Il fulcro della frode è stato individuato in due società, con sede in provincia di Monza-Brianza e Bergamo.

Un ruolo fondamentale all’interno del gruppo criminale, poi, è stato assunto da tre persone, attive in provincia di Roma, dedite alla costituzione delle imprese cartiere.

A loro toccava il compito di intrattenere rapporti diretti con vari professionisti (notai, commercialisti, e così via) e di collocare le sedi legali, prevalentemente presso “mail boxes”.

Autopattuglia della Guardia di Finanza

Gli stessi provvedevano anche alla ricerca dei vari “prestanome” nullatenenti da utilizzare, dietro compenso, come soci o amministratori delle varie aziende strumentali alla frode; infine, i tre gestivano, di fatto, in luogo e per conto dei prestanome, i rapporti bancari intestati alle società cartiere.

Le aree geografiche più ricorrenti per il reclutamento degli amministratori/prestanome sono state proprio le province di Roma e Treviso.

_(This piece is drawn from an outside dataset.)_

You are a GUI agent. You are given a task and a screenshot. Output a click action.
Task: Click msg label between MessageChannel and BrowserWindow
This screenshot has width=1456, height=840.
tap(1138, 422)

Il territorio trevigiano, in particolare, è risultato di fondamentale importanza per l’organizzazione criminale, atteso che nella Marca risiedono ben cinque dei ventuno prestanome individuati, oltre al principale reclutatore, anch’egli residente a Treviso.

L’attività della Guardia di Finanza di Treviso ha avuto lo scopo di porre fine a una significativa frode fiscale, così da tutelare gli operatori economici onesti e assicurare una maggiore equità nel prelievo fiscale, contribuendo alle prospettive di ripresa e di rilancio dell’economia del Paese.